My Lesson From an Attempted Suicide

By Travis

In the aftermath of the 9/11 attacks, I was compelled to join the Marines, where I found a profound sense of purpose and belonging.

Training in the Marines ingrained in me an acute awareness of mortality, teaching me to always consider the imminent presence of death. The notion of dying in Iraq felt more tangible than the prospect of returning home. Acceptance of death in battle became a comfort to me.

Despite the odds, I survived the war, not once but twice, emerging from IED explosions and near-death experiences that left me in a state of constant alertness and anxiety. Yet, returning home, I was ill-equipped for civilian life, burdened with survivor’s guilt and possessing nothing more than an aged Volkswagen Passat and a couch at my parents’ house. At times, I found myself envying those who had fallen in battle, as they were spared the daunting task of facing the future. I was lost, contemplating my existence while lying on my mother’s couch.

I pursued higher education, but the haunting guilt of survival followed me, making my college experience seem insignificant compared to my military service. My freshman year was marred by heavy drinking, and my struggle with alcohol persisted, exacerbated by marijuana and prescription pills. These substances provided an escape from reality, numbing me to life’s demands.

However, one December day marked a turning point when I contemplated ending my life. In that moment of despair, I reflected on both the hardships and the joys I had experienced and realized that I did not want my story to end in such a manner. Surviving the war, I eventually recognized, was a hidden blessing, a realization that came close to eight years after my near-fatal decision.

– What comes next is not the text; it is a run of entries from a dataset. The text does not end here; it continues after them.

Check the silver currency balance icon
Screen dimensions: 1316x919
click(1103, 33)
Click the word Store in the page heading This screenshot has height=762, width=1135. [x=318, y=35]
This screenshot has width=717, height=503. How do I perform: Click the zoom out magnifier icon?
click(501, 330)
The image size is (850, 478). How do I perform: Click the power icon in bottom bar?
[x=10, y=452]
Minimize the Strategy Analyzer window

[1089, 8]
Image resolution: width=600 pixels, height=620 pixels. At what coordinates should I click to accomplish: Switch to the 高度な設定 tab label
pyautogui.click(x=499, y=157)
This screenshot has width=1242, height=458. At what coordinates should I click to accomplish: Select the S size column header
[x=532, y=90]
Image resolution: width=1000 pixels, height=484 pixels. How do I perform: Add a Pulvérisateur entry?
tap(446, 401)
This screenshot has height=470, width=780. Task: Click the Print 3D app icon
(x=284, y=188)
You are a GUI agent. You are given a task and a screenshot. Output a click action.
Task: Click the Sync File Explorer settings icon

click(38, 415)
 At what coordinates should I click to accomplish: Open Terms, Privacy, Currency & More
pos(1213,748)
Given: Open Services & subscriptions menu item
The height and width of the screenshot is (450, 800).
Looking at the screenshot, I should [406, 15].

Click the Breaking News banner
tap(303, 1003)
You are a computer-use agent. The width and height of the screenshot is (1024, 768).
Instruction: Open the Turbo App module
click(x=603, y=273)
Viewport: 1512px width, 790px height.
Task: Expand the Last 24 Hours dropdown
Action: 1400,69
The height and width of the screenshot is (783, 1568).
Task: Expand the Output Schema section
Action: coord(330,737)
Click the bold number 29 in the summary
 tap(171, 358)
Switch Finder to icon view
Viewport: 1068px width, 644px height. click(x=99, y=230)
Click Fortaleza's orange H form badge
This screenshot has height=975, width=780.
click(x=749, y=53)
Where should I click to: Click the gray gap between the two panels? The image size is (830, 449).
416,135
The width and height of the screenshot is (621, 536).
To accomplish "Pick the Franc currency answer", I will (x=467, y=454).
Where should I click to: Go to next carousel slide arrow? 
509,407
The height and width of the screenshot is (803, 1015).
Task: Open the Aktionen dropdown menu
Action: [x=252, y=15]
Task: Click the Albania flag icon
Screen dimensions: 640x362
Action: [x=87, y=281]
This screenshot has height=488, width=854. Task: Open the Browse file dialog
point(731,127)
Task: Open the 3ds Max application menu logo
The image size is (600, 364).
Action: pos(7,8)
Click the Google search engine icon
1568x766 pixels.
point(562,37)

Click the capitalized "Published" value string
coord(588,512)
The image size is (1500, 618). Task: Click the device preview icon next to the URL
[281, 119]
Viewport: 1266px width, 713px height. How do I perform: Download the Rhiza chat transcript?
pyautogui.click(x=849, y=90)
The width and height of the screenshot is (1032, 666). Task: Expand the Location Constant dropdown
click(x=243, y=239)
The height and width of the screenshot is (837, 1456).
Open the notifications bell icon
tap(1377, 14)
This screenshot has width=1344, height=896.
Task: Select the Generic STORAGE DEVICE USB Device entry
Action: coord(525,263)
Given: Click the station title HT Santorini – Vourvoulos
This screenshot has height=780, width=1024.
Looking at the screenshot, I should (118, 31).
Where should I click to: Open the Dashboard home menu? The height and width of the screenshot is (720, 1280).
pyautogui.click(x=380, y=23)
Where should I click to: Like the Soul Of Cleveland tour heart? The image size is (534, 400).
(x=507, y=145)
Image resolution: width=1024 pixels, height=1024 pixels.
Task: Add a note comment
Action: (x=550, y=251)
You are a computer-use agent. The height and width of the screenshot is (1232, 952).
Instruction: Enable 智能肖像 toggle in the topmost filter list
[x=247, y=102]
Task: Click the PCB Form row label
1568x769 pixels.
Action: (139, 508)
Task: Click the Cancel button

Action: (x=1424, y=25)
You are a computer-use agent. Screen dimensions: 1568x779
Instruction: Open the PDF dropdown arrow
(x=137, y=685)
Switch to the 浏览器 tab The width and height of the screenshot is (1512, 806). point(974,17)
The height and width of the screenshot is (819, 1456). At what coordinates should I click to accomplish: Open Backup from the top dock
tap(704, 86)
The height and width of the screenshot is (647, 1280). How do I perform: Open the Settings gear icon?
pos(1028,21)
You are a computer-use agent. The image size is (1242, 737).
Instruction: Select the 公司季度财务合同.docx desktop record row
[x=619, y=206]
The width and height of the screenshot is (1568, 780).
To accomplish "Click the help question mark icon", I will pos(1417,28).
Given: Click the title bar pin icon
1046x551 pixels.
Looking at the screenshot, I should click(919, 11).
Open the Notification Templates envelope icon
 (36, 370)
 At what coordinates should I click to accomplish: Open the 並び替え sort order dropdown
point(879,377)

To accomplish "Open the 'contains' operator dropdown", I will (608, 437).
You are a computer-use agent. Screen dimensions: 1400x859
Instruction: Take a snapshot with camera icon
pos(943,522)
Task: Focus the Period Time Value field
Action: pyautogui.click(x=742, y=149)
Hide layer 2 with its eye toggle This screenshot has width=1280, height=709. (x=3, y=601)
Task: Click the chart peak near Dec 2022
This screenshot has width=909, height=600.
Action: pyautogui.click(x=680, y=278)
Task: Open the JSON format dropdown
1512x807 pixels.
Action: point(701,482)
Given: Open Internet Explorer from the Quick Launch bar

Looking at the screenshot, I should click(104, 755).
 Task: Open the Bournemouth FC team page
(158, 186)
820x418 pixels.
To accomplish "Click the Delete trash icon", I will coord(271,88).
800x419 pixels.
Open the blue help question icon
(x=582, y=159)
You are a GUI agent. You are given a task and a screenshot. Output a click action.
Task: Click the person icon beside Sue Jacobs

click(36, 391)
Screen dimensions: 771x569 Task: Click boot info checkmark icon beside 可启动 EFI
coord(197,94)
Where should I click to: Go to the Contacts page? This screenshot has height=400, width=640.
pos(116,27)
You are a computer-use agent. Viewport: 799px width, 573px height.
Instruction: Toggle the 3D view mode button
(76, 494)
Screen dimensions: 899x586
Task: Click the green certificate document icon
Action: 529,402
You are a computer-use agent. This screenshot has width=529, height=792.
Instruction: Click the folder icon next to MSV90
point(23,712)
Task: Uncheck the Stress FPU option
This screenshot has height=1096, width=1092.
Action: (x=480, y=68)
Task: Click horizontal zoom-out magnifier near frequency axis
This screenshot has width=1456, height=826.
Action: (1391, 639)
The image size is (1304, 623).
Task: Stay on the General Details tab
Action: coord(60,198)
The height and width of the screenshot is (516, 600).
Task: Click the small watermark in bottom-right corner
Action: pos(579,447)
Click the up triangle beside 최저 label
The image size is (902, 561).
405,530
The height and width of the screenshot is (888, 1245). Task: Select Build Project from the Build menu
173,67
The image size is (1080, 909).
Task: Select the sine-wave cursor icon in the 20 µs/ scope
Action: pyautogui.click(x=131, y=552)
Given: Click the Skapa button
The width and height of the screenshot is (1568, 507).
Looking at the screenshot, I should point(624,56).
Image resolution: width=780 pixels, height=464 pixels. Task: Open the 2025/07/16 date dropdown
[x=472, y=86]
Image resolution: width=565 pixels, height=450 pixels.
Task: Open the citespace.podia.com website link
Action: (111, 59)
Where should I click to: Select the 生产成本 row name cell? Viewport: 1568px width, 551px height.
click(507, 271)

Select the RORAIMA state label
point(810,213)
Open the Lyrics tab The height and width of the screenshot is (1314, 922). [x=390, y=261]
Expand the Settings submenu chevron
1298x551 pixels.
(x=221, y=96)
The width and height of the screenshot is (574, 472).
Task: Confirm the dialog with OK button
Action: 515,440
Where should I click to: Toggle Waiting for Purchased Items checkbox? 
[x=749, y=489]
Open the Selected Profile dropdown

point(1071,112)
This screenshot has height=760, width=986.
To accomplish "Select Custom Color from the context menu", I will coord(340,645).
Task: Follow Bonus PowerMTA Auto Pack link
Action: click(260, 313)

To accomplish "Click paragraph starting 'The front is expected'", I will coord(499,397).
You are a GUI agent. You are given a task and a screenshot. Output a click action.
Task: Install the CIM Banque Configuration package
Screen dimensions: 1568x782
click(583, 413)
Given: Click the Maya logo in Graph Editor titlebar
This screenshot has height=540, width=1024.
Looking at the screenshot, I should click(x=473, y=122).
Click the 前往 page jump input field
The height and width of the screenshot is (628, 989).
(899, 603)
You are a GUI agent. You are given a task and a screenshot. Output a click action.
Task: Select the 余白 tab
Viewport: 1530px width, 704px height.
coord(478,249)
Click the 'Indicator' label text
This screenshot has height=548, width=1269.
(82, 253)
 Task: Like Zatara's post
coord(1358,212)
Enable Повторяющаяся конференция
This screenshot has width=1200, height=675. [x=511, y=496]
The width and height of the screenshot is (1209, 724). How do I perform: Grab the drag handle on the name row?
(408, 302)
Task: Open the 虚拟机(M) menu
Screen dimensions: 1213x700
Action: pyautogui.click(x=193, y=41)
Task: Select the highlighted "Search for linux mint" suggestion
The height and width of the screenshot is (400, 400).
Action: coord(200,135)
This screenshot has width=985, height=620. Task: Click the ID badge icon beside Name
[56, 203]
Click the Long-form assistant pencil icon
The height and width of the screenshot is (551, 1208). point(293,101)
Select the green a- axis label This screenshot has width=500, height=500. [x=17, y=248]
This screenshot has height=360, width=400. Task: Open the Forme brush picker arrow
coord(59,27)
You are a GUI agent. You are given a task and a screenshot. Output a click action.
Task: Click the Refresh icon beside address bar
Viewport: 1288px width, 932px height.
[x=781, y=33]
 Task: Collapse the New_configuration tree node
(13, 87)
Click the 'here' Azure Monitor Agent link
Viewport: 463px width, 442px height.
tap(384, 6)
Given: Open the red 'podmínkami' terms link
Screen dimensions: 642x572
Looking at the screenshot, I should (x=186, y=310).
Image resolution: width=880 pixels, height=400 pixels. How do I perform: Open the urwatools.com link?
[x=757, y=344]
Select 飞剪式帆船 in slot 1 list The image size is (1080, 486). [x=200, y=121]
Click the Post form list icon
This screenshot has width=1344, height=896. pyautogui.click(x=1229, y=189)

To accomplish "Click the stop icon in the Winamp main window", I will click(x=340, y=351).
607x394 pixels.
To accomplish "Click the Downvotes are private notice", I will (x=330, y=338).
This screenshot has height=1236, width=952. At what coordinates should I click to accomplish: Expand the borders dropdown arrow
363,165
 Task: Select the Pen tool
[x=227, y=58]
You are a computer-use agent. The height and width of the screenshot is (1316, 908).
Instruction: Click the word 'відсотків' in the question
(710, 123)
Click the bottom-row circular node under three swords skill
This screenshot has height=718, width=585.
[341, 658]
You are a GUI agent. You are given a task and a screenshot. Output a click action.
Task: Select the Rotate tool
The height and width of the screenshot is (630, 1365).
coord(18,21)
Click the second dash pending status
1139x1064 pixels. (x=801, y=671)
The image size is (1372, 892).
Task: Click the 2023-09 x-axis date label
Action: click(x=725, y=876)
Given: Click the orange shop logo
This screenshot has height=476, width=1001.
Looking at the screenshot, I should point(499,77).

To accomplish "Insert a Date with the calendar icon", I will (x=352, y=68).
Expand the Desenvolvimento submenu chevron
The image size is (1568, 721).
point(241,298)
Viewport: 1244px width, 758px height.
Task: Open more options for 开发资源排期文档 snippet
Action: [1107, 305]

I share this once-guarded secret to convey that life, albeit complex and challenging, is not meant to be navigated in isolation. There are many who care and are willing to support us through our struggles, a lesson I learned the hard way. The kindness and support of those individuals have been invaluable to me.

Having nearly lost myself to despair, I now strive to live meaningfully, dedicating my time to personal improvement and the betterment of others. My experiences have taught me the importance of caring deeply, born from a time when I felt utterly indifferent to life itself.